This article was first published in Tax Credit Advisor, a publication of the National Housing & Rehabilitation Association (NH&RA).
The American Rescue Plan (ARP), signed into law in March 2021 to assist states, localities, and individuals in recovering from the adverse impacts of the COVID-19 pandemic, included a provision establishing the Coronavirus State and Local Fiscal Recovery Funds (SLFRF) program. Thus far, attempts to access SLFRF dollars to finance affordable housing have been frustrated by uncertainty regarding several structuring issues associated with FRF in combination with low-income housing tax credits (LIHTC). However, in late July 2022, Treasury issued additional guidance to ensure that SLFRF can be used for the affordable housing programs.
The new guidance specifies that there are two presumptively eligible ways to use SLFRF to fund affordable housing that combats the public health and negative economic impacts (PH-NEI) of the pandemic.
Under Option 1, the project must meet “certain core requirements” of specific federal housing programs, including the National Housing Trust Fund (HTF), HOME, LIHTC, Section 202, Section 811, and Project-Based Rental Assistance (PBRA), among others. The guidance lists those requirements as including:
- Resident income restrictions
- Affordability period of at least 20 years and related covenant requirements for assisted units
- Tenant protections and housing quality standards
Under Option 2:
- Funded units must serve households at or below 65% of Area Median Income (AMI) for at least 20 years.
- A broader range of affordable housing investments may qualify that do not fall into the presumptively eligible categories.
The Treasury guidance also now allows SLFRF dollars to be used to finance affordable housing if the loan has a term and affordability period of not less than 20 years. In addition, for LIHTC-financed properties, the property owners must agree to waive their right to request a qualified contract and agree to repay the loan if the property becomes noncompliant.
Loans that fund affordable housing “will be considered to be expended at the point of disbursement to the borrower, and repayments on such loans are not subject to program income rules,” the guidance states. “Loan modifications will be permitted if the modifications do not result in repayment of all or substantially all funds to the lender prior to the end of the affordability period.”
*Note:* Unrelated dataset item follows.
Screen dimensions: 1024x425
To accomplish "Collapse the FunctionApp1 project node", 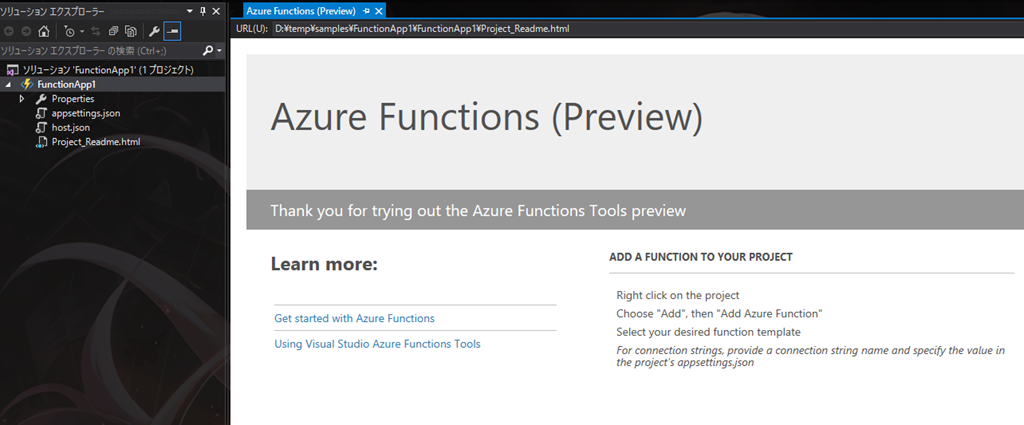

While SLFRF can be granted to a LIHTC property, developers should understand that such grants will result in a reduction of LIHTC-eligible basis (and LIHTC equity). For-profit developers should also be aware that SLFRF funding provided as a grant generates taxable income.
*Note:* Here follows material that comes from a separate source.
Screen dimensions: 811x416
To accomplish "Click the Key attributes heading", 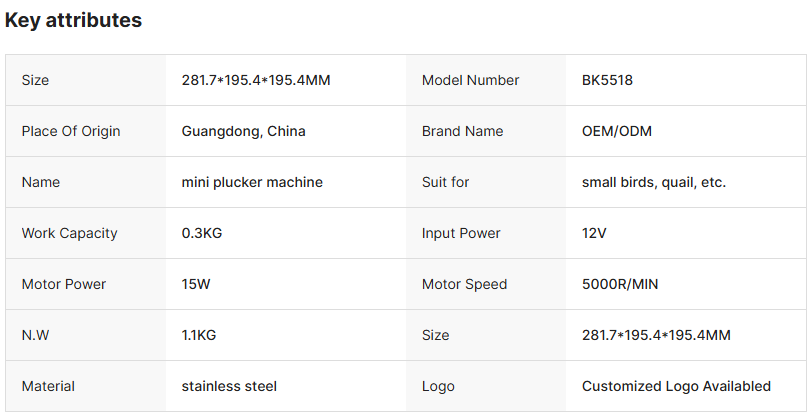I will 73,20.
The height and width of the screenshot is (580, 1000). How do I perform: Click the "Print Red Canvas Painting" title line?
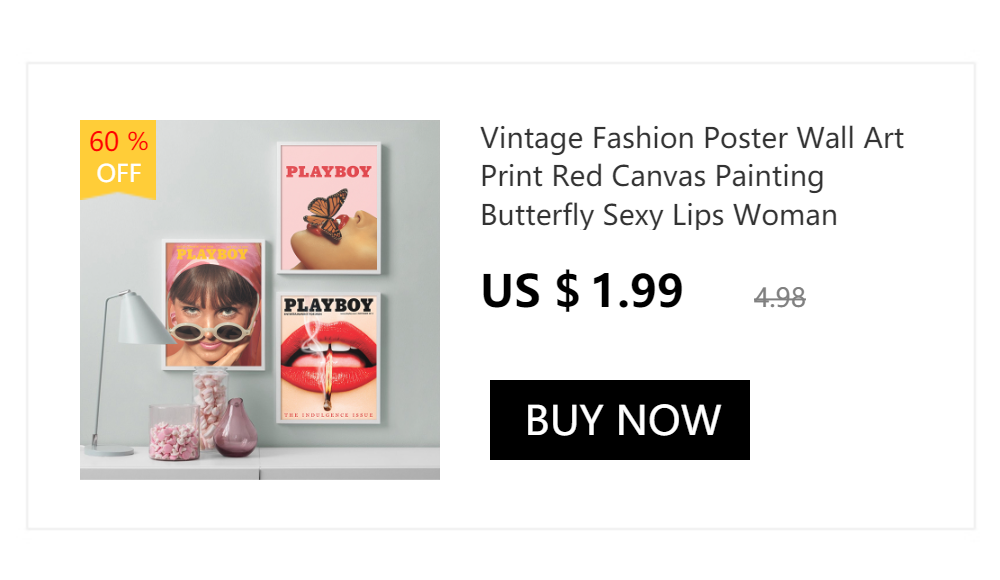point(652,176)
In 2022, many LIHTC development budgets face funding gaps caused by a combination of increasing development costs and higher interest rates. NCSHA estimates that $9.6 billion of SLFRF funding has been budgeted for affordable housing, which could play a significant role in addressing the funding gap issue.
SLFRF is only available for a limited time, and must be obligated by Dec. 31, 2024, and expended by Dec. 31, 2026.
This high-level summary provides an overview of the main highlights of the program guidance that was issued. Developers considering using SLFRF should consult with their advisors for a more comprehensive understanding of the program requirements.